## Work item
Repeat, word for word and with nothing added, each line from the one containing "1568x408 pixels. Task: Click" to the final line of the data, keeping both ends. Pictures are not part of the copy.

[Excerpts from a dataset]
══════════════════════════════

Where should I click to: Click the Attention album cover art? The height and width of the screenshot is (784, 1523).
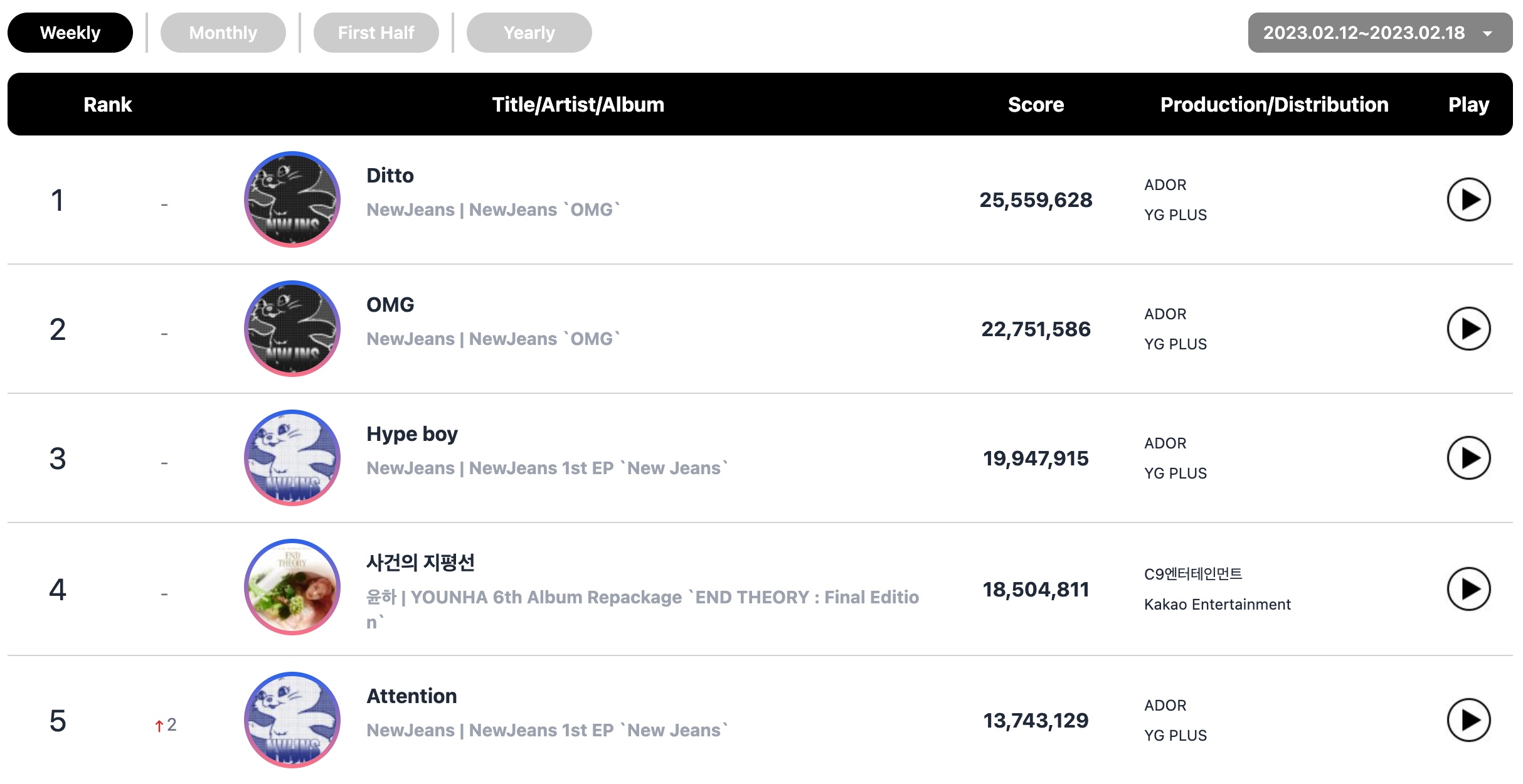click(x=292, y=720)
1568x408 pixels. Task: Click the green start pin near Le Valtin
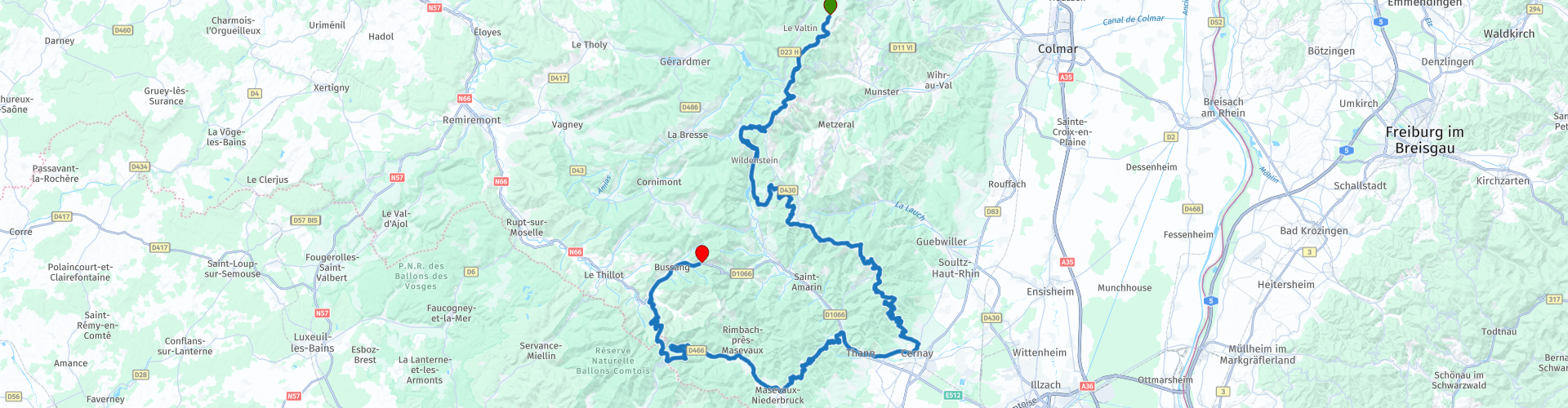[x=831, y=6]
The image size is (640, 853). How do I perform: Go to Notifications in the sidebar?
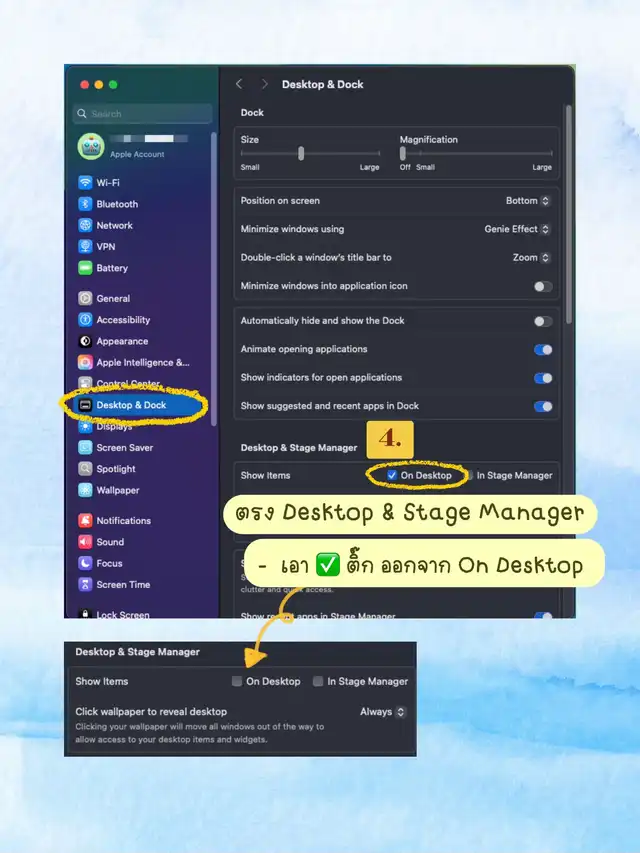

══════════════════════════════

## The completed task
1568x408 pixels. Task: Click the green start pin near Le Valtin
[x=831, y=6]
The image size is (640, 853). How do I perform: Go to Notifications in the sidebar?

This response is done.